Not only have I not heard this opera, I did not even know anything about it. The synopsis promises such a high body count that I simply will have to listen to this piece (assuming it has been recorded).

geofflebowski said...

This is a very interesting article. I've never thought about opera scenarios in this way.You've convinced me. Thanks

David said...

Not that I've spent even as much as one whisky thinking about it, but I'd always assumed composers (at least in the 19th century) had had to get used to the idea that their star tenor was either (i) unable to sing a convincing dath scene or (ii) unwilling to do so - and that he probably carried more weight than the leading lady, if only because he could argue & shout more aggressively while the ladies would have to behave in lady-like fashion (whatever that is)... As evidence for (i) I adduce a perfromance of Don Carlo I saw in madrid, where the rather rotund tenor (though only moaning about dying of love) rolled about very unconvincingly before his lady-love in a moment that ought to have provoked a lot more than the stifled laughter it generated.

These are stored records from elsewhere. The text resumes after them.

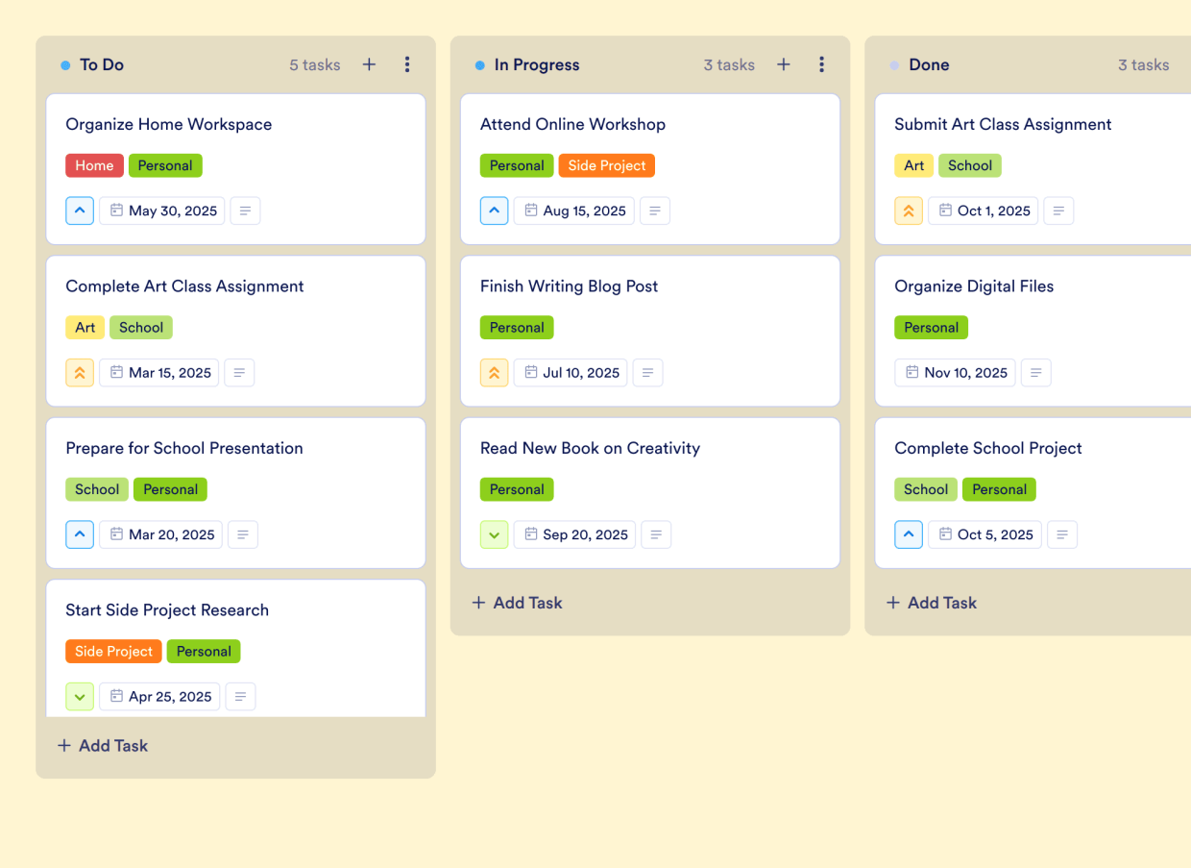Open the date picker showing Nov 10, 2025
1191x868 pixels.
click(955, 372)
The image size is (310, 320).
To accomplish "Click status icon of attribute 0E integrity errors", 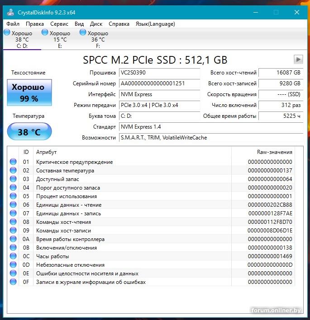I will click(x=13, y=274).
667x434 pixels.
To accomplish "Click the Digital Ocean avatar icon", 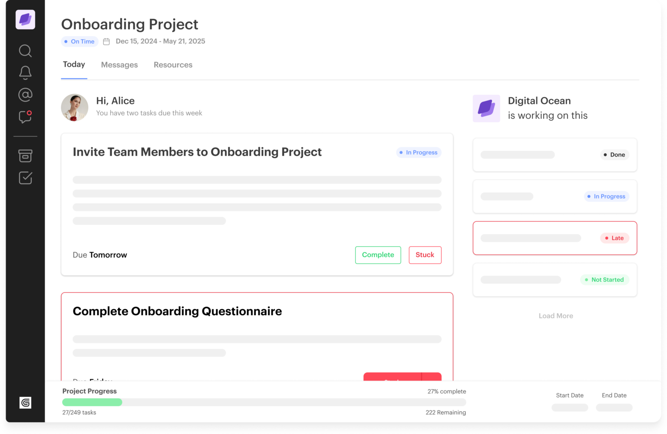I will 486,108.
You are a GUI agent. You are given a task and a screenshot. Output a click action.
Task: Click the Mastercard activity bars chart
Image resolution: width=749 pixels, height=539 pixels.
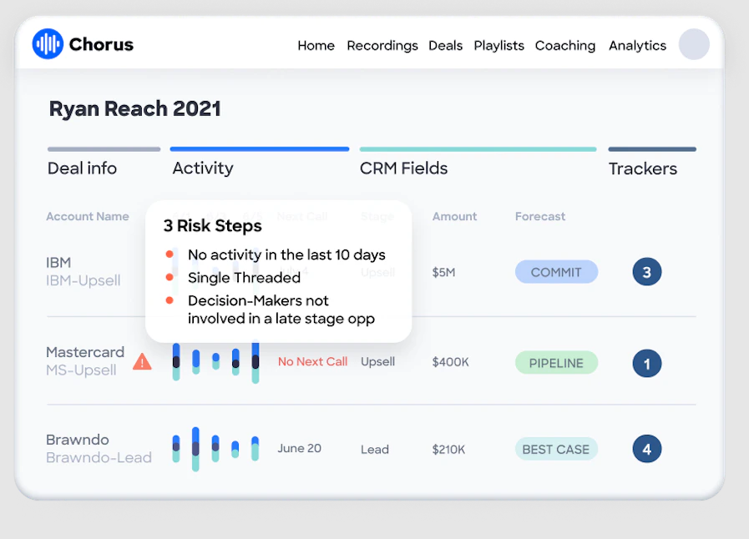coord(216,361)
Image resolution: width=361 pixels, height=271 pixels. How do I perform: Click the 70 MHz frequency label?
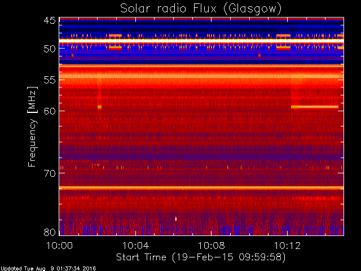(x=50, y=173)
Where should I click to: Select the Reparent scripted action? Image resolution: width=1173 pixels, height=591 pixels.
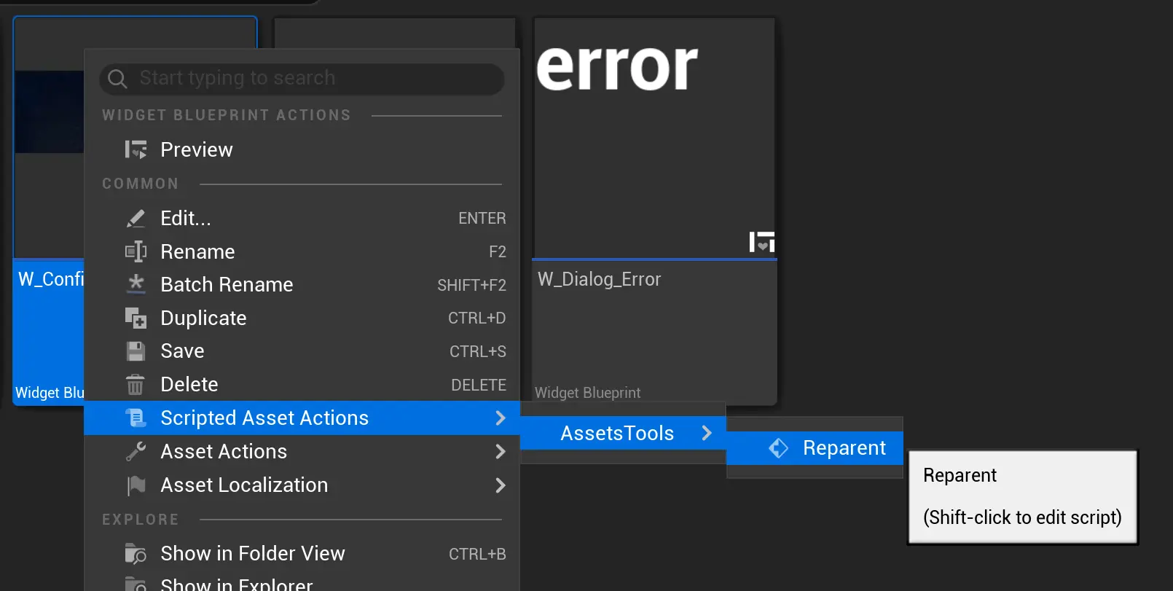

I offer for inspection: Monteverdi's Poppaea (the baddies win & only the philosopher dies) - a precedent rarely pursued since; and Eugene Onegin (where the tenor dies halfway through but everyone else survives (generally unhappily of course). I'm not sure they illuminate anything, but ...

Good to have you back!! Thought-provoking as ever!

welker said...

In Benjamin Britten's operas all the victims are men (or a boy) apart from Lucretia - well, he couldn't change history, could he? This seems also to be an exception that proves the rule, as Bengy was not a hetero man, unlike nearly all the other composers mentioned. Ethel Smyth left her pair of traitorous lovers to face the incoming tide in their chains at the end of The Wreckers, a very even-handed approach:"ecstatically the lovers face death in each other's arms." Bravo!

Jim said...

As I read Boom's post I realized the topic is mighty close to one explored several years ago on a web discussion group "Change one letter to create a new opera". That was highly amusing, this one thought provoking but not without its jovial aspects.

RonanM said...

I howled with laughter about operatic death from testicular cancer. Thank you!

And don't forget Prokoffiev's Maddalena, in which the scheming sociopathic heroine gets her lover and her jealous husband to kill each other.